PASSAGE SHOWN:
De Montmartre au Quartier Latin

On Francis Carco’s From Montmartre to the Latin Quarter

Francis Carco’s Complexity:

An Afterword by Christopher Sawyer-Lauçanno

When Rob Couteau asked me whether I would consider writing an Afterword to his new and revised edition of Francis Carco’s From Montmartre to the Latin Quarter, I had to tell him that I had little familiarity with Carco’s work. I had only read a handful of poems and forty years ago his 1925 noir novel Perversité. But then Rob sent me a PDF of his extensively annotated and scrupulously researched English-language edition, and I was hooked. Couteau, again, as he did with Charles Beadle, has made available for discerning readers another much-too-neglected book of great distinction.

Francis Carco is hardly a household name, even among the literati, but he should be. Carco, as Couteau admirably demonstrates in reissuing From Montmartre to the Latin Quarter, has written one of the great memoirs of poets and painters in Paris from before the Great War until the early 1920s.

EXCERPTED RECORDS:
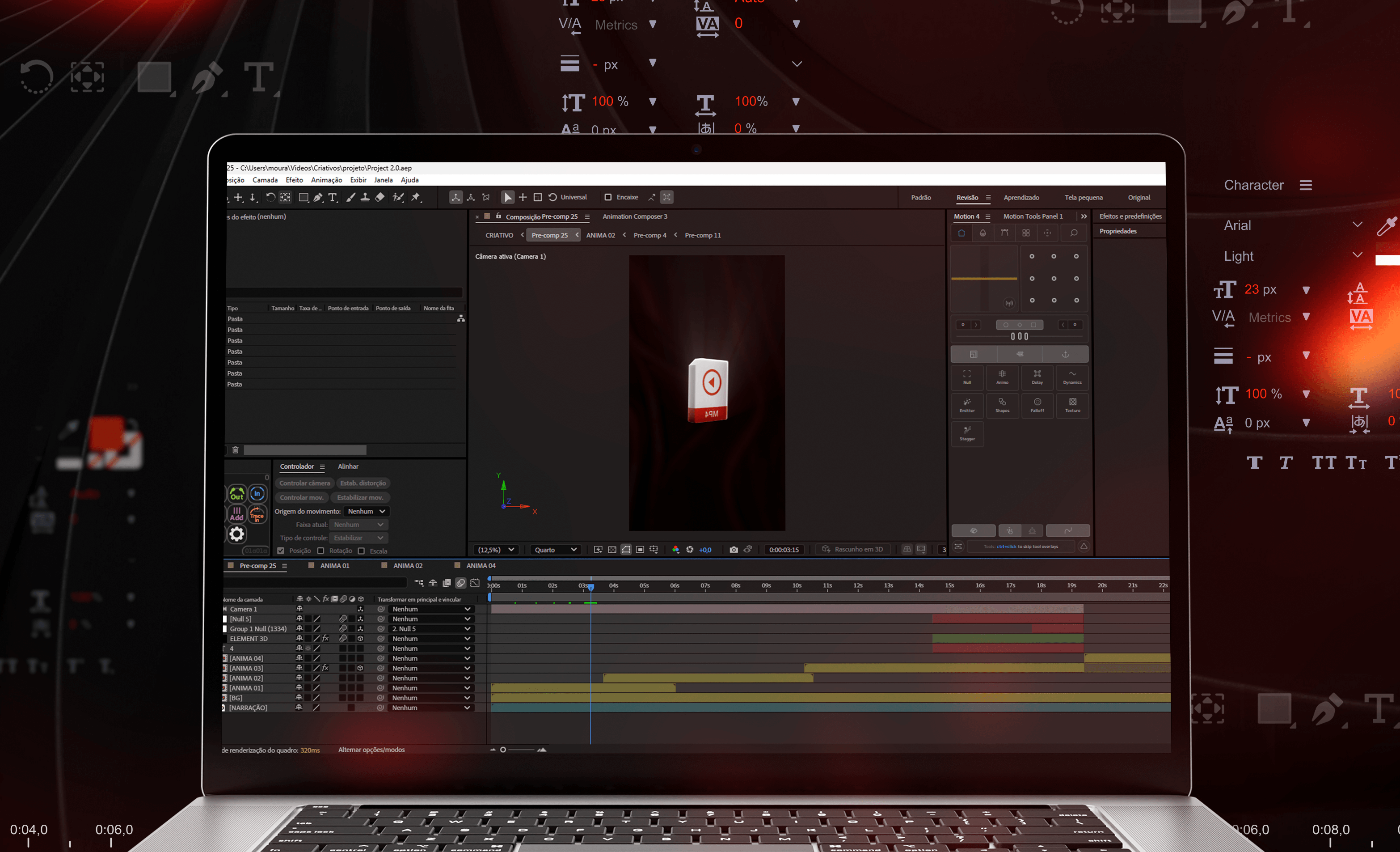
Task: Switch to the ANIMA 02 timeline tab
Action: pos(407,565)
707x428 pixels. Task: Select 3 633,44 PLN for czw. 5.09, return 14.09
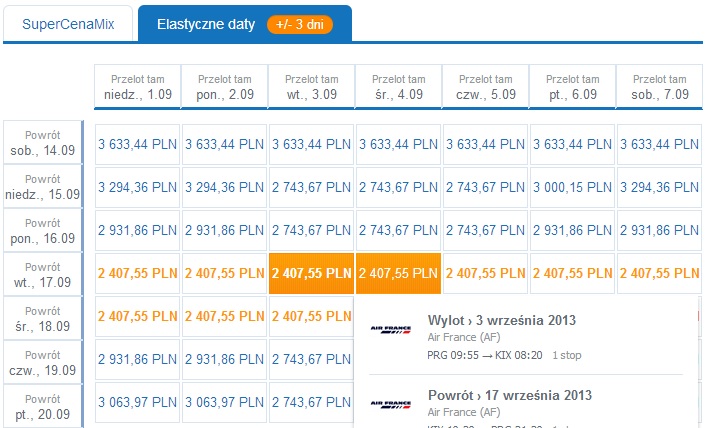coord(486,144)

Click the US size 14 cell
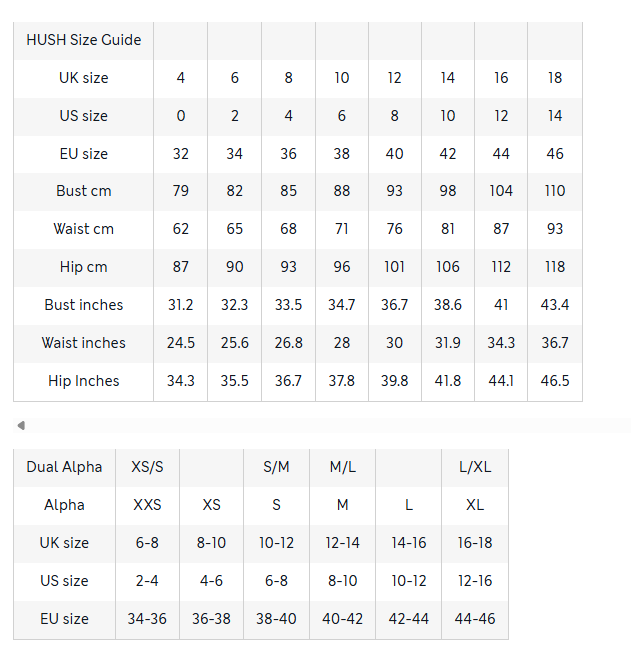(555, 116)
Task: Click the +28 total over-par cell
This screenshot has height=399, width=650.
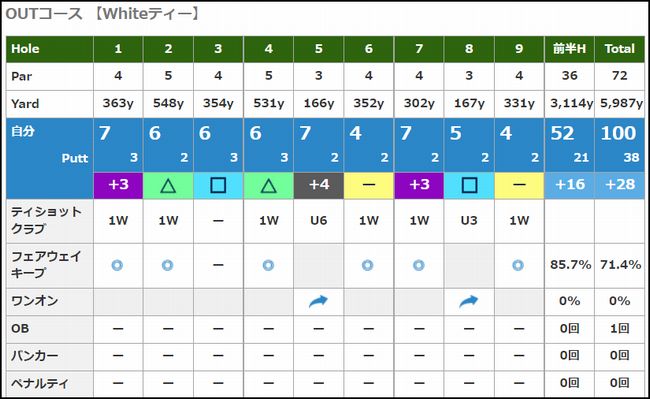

WRITTEN TASKS:
1 - In the afterword on Carco's memoir, why does the writer say Carco should be a household name?
2 - Using the afterword on Carco's memoir, mark each statement yes or no, and quote the words that decide it.
(a) The writer of the afterword had read Carco's novel Perversité.
(b) Couteau's new edition of the memoir is in French.
(c) Carco is well known among the literati.
3 - Answer from the afterword on Carco's memoir:
(a) In what year did Perversité appear?
(b) Whose work had Couteau already made available before Carco's?
(c) What span of years does Carco's memoir cover?

TASK-BY-TASK SOLUTIONS:
1 - As Couteau shows by reissuing From Montmartre to the Latin Quarter, Carco wrote one of the great memoirs of poets and painters in Paris from before the Great War until the early 1920s.

2 -
(a) Yes: "forty years ago his 1925 noir novel Perversité."
(b) No: "his extensively annotated and scrupulously researched English-language edition"
(c) No: "Francis Carco is hardly a household name, even among the literati"

3 -
(a) 1925
(b) Charles Beadle's
(c) From before the Great War until the early 1920s